#### [Source document]
%%
'Tis the season for corporate recruitment eventsWikimedia Commons

You know the scene in Harry Potter where Hogwarts Express is infiltrated by Death Eaters? Well, that’s how I feel about Cambridge every autumn when invitations to corporate recruitment events hit my inbox. Year after year, I watch friends abandon their dreams of becoming the next Chomsky/Sylvia Plath/Hugh Grant Notting Hill and switch poetry evenings for drinks with Deloitte. But I stay strong (for the most part – Origami Energy did provide me with a sizeable mug, and my shopping goes into a tote bag advertising one consultancy firm or another): I huddle up with a cup of green tea and fluffy socks – every little counts when you’re fighting big corporations – and spend my time planning the menu for my future one-woman vegan café (cinnamon buns and sticky toffee pudding will be the highlights; think IKEA meets Mary Berry), holding onto my dear soul.
%%
#### [Data shown]
%%
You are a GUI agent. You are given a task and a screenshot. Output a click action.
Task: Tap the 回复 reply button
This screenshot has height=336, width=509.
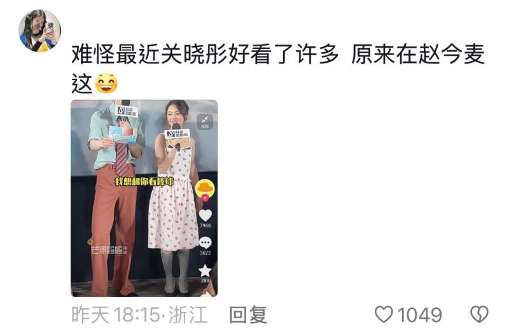(248, 314)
%%
Rewrite the passage of the piece on corporate recruitment events that opens with "You know the" and closes with "my dear soul.", changing "green tea" to "chamomile tea".

You know the scene in Harry Potter where Hogwarts Express is infiltrated by Death Eaters? Well, that’s how I feel about Cambridge every autumn when invitations to corporate recruitment events hit my inbox. Year after year, I watch friends abandon their dreams of becoming the next Chomsky/Sylvia Plath/Hugh Grant Notting Hill and switch poetry evenings for drinks with Deloitte. But I stay strong (for the most part – Origami Energy did provide me with a sizeable mug, and my shopping goes into a tote bag advertising one consultancy firm or another): I huddle up with a cup of chamomile tea and fluffy socks – every little counts when you’re fighting big corporations – and spend my time planning the menu for my future one-woman vegan café (cinnamon buns and sticky toffee pudding will be the highlights; think IKEA meets Mary Berry), holding onto my dear soul.